→ Problem to solve:
Only those lines in the data below from the line containing "The height and width of the screenshot is (587, 800)." through the line containing "Open the notifications bell icon", both included, should be restated word for word.

→ Available data:
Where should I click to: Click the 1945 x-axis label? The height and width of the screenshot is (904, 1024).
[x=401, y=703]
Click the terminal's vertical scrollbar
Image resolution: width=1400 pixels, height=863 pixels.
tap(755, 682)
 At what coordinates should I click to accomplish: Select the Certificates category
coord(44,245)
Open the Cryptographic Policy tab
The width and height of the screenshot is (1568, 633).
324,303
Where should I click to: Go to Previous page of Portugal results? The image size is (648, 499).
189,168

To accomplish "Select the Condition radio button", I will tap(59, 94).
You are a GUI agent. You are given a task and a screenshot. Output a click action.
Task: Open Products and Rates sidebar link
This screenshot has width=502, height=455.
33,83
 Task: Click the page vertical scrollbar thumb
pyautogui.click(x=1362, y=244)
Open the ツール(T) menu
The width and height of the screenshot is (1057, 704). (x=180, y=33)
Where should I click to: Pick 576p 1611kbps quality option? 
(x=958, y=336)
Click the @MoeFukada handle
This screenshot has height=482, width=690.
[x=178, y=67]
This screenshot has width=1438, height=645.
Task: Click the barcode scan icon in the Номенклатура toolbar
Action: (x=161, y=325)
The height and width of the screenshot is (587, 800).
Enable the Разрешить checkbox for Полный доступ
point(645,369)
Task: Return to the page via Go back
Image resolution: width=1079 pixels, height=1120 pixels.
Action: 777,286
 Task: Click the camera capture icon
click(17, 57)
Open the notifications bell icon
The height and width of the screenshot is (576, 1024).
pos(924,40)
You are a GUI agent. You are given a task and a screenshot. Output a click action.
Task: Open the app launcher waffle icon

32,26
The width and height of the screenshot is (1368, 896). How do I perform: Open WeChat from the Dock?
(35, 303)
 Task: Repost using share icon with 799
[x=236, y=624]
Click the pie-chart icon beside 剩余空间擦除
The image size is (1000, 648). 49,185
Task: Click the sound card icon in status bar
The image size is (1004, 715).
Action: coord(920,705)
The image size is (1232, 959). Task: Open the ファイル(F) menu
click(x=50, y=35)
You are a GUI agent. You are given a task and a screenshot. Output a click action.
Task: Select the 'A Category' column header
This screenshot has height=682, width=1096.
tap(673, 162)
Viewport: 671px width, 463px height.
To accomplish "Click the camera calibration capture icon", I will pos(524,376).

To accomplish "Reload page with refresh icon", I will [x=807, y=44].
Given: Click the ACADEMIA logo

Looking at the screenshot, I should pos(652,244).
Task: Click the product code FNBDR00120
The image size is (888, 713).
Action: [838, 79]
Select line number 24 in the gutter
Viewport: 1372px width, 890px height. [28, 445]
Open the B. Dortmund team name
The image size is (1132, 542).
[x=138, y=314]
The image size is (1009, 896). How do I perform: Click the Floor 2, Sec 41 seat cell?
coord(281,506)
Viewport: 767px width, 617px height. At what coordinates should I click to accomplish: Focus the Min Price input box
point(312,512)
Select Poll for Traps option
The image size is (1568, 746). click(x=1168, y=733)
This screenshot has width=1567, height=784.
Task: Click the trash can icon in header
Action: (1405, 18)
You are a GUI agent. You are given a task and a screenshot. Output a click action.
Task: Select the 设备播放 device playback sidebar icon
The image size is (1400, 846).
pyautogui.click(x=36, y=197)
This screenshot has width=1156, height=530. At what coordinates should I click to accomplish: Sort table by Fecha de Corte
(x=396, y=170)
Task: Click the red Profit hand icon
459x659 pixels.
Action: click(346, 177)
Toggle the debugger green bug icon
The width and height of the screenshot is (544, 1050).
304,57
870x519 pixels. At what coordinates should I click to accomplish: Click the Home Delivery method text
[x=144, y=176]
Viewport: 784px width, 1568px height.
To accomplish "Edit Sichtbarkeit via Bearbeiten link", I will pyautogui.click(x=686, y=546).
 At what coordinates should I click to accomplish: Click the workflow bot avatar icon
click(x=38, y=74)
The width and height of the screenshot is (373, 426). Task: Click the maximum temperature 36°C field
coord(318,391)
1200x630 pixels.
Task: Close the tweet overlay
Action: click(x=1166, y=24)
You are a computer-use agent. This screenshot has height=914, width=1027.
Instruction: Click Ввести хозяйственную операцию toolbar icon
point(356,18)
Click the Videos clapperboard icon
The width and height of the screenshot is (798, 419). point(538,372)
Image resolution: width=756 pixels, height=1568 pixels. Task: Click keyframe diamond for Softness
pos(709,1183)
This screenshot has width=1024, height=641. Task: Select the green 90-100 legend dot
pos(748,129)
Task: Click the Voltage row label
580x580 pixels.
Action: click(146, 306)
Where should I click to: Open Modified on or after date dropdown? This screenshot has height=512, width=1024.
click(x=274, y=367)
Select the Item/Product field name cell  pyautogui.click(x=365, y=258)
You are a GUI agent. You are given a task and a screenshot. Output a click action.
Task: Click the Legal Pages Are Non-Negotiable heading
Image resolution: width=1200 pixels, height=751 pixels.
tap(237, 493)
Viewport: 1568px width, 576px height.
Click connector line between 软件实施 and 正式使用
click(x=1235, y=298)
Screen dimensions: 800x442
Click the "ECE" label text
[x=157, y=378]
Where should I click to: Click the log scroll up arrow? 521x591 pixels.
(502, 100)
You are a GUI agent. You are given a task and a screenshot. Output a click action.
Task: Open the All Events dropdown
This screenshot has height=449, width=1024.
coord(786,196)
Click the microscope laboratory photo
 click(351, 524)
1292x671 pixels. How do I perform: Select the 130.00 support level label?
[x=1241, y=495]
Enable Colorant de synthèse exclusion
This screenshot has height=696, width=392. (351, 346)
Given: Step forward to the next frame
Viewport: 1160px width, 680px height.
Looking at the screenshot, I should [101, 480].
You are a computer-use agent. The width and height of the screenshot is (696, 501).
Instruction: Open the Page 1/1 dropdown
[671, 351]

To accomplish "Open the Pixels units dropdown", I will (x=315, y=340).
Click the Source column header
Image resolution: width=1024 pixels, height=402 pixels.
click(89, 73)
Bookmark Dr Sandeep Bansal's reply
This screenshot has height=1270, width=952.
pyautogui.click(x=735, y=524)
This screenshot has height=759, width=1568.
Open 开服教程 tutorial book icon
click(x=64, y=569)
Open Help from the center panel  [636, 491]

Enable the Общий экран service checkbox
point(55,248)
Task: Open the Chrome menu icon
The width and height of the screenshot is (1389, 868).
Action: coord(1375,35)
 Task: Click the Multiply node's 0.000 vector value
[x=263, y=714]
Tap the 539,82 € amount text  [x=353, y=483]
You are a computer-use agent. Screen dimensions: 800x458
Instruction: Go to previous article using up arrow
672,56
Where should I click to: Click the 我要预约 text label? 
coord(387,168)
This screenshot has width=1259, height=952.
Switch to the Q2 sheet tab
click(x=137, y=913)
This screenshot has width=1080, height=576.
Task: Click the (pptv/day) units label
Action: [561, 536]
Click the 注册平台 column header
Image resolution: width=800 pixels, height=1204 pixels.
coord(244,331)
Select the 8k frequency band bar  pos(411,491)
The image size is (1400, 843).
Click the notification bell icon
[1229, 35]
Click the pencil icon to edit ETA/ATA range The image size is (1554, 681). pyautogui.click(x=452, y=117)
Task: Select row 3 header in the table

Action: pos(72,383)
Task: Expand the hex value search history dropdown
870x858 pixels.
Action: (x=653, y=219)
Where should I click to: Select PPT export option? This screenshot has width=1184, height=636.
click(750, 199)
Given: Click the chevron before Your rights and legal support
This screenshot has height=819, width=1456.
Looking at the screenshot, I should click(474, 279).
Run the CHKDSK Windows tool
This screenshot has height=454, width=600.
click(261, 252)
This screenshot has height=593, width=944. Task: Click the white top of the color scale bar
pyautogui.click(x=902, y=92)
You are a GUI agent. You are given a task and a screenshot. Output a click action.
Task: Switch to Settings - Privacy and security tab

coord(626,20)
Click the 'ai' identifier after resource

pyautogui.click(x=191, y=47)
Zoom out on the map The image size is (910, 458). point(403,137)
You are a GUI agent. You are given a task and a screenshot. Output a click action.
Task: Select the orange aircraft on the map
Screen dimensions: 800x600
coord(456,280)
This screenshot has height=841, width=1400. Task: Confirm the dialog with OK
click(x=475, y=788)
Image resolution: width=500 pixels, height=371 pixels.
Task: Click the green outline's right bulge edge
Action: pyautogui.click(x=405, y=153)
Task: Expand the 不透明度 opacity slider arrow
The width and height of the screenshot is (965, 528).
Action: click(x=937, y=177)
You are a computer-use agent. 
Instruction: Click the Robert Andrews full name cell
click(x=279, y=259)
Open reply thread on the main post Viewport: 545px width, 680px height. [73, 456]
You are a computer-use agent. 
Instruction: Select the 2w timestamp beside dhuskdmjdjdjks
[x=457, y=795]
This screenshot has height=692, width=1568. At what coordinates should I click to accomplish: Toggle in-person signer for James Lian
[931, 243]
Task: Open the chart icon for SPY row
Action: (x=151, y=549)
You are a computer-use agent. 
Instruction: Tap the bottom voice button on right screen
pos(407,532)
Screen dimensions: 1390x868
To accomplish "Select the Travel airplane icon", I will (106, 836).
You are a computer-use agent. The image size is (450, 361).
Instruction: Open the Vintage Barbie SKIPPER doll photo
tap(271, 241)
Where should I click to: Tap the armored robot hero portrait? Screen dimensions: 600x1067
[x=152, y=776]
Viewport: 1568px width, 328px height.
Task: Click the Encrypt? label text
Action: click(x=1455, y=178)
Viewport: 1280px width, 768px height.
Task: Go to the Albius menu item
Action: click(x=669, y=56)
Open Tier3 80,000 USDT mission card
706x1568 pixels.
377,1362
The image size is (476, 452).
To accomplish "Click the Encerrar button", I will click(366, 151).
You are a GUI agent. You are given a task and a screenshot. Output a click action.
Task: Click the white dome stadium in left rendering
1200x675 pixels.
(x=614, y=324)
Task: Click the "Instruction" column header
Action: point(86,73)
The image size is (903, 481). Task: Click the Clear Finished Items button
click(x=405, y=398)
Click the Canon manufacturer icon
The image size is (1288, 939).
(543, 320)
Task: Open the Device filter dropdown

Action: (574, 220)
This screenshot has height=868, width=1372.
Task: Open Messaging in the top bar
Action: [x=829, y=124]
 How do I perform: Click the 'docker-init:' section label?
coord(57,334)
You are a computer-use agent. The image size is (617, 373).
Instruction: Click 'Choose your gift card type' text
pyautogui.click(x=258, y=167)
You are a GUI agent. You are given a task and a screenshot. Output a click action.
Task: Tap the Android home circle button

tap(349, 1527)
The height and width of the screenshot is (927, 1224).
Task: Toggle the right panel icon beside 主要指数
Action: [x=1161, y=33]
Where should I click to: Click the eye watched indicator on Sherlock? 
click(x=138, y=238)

→ Task response:
The height and width of the screenshot is (587, 800).
Enable the Разрешить checkbox for Полный доступ
point(645,369)
Task: Return to the page via Go back
Image resolution: width=1079 pixels, height=1120 pixels.
Action: 777,286
 Task: Click the camera capture icon
click(17, 57)
Open the notifications bell icon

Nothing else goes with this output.